Scholarly papers describing the methodology

Transformation models have been around for more than 50 years, starting with the seminal paper introducing “Box-Cox” power-transformations published by George Box and Sir David Cox in 1964. Later developments focused on a semiparametric understanding of these models, most importantly the partial likelihood approach to parameter estimation in the Cox proportional hazards model.

During the last decade, fully parametric versions of transformation models have been studied. Model inference is much simpler once all components of the models have been parametrised appropriately. Research on transformation models implemented in the mlt add-on package started with a gradient-boosting algorithm for conditional transformation models (Hothorn, Kneib, and Bühlmann, 2014). This algorithm optimises the Brier score for model estimation. It turned out that maximum likelihood estimation is computationally and conceptionally much simpler and also helps to estimate models for discrete or censored data (Hothorn, Möst, and Bühlmann, 2018). So-called most likely transformations are implemented in the mlt add-on package (Hothorn, 2020b). Special attention to count transformation models is given by Siegfried and Hothorn (2020).

A generalisation of binary logistic regression models to continuous outcomes featuring parameters interpretable as log-odds ratios were described in Lohse, Rohrmann, Faeh, and Hothorn (2017). Simple transformation models as well as more complex transformation models (for example transformation trees and forests) for body mass index distributions are discussed in Hothorn (2018). Transformation forests, and their underlying transformation tree algorithm, were established in Hothorn and Zeileis (2021), providing a statistical learning approach for computing fully parametric predictive distributions. Two likelihood-based boosting methods for transformation models are introduced in Hothorn (2020a).

Multivariate transformation models, where the marginal distributions can be understood as univariate transformation models and their joint distribution is characterised by a (gaussian) copula, are described in Klein, Hothorn, Barbanti, and Kneib (2022).

References

[1] T. Hothorn, T. Kneib, and P. Bühlmann. “Conditional Transformation Models”. In: Journal of the Royal Statistical Society: Series B (Methodological) 76.1 (2014), pp. 3–27. DOI: 10.1111/rssb.12017.

[2] T. Lohse, S. Rohrmann, D. Faeh, and T. Hothorn. “Continuous Outcome Logistic Regression for Analyzing Body Mass Index Distributions”. In: F1000Research 6 (2017), p. 1933. DOI: 10.12688/f1000research.12934.1.

[3] T. Hothorn. “Top-Down Transformation Choice”. In: Statistical Modelling 18.3–4 (2018), pp. 274–298. DOI: 10.1177/1471082X17748081.

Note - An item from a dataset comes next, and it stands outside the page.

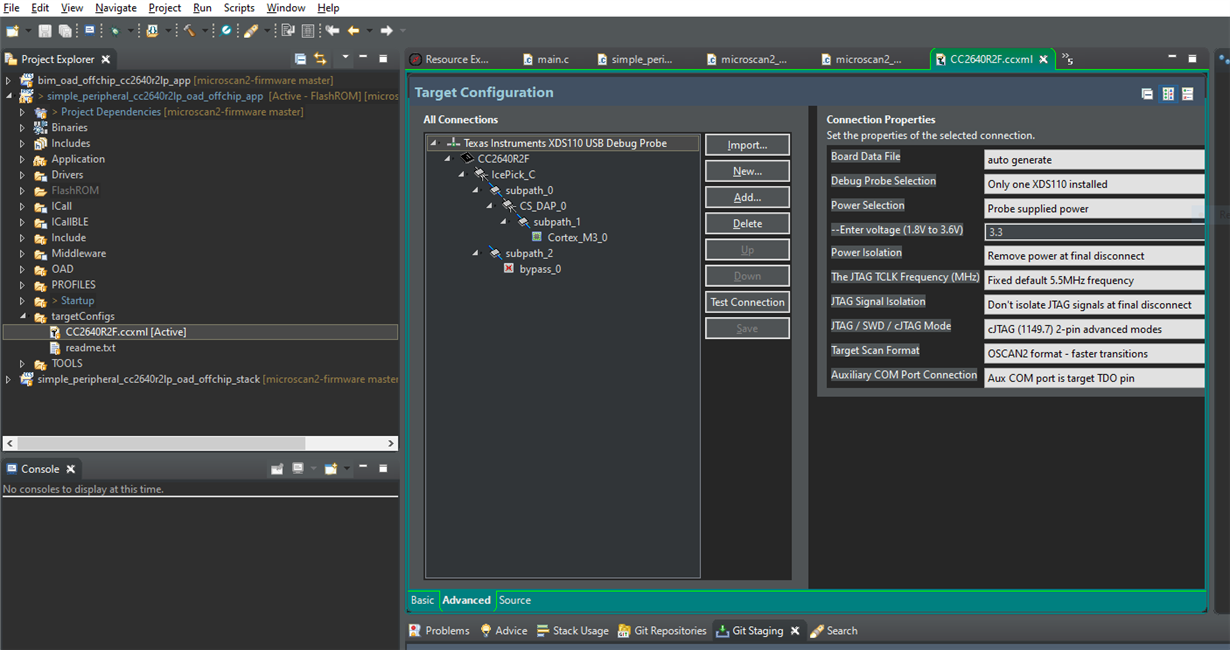
Task: Click Open Console icon in Console panel
Action: [329, 468]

[4] T. Hothorn, L. Möst, and P. Bühlmann. “Most Likely Transformations”. In: Scandinavian Journal of Statistics 45.1 (2018), pp. 110–134. DOI: 10.1111/sjos.12291.

[5] T. Hothorn. “Most Likely Transformations: The mlt Package”. In: Journal of Statistical Software 92.1 (2020), pp. 1–68. DOI: 10.18637/jss.v092.i01.

[6] T. Hothorn. “Transformation Boosting Machines”. In: Statistics and Computing 30 (2020), pp. 141–152. DOI: 10.1007/s11222-019-09870-4.

[7] S. Siegfried and T. Hothorn. “Count Transformation Models”. In: Methods in Ecology and Evolution 11.7 (2020), pp. 818–827. DOI: 10.1111/2041-210X.13383.

[8] T. Hothorn and A. Zeileis. “Predictive Distribution Modelling Using Transformation Forests”. In: Journal of Computational and Graphical Statistics 14 (2021), pp. 144–148. DOI: 10.1080/10618600.2021.1872581.

[9] N. Klein, T. Hothorn, L. Barbanti, and T. Kneib. “Multivariate Conditional Transformation Models”. In: Scandinavian Journal of Statistics 49 (2022), pp. 116–142. DOI: 10.1111/sjos.12501.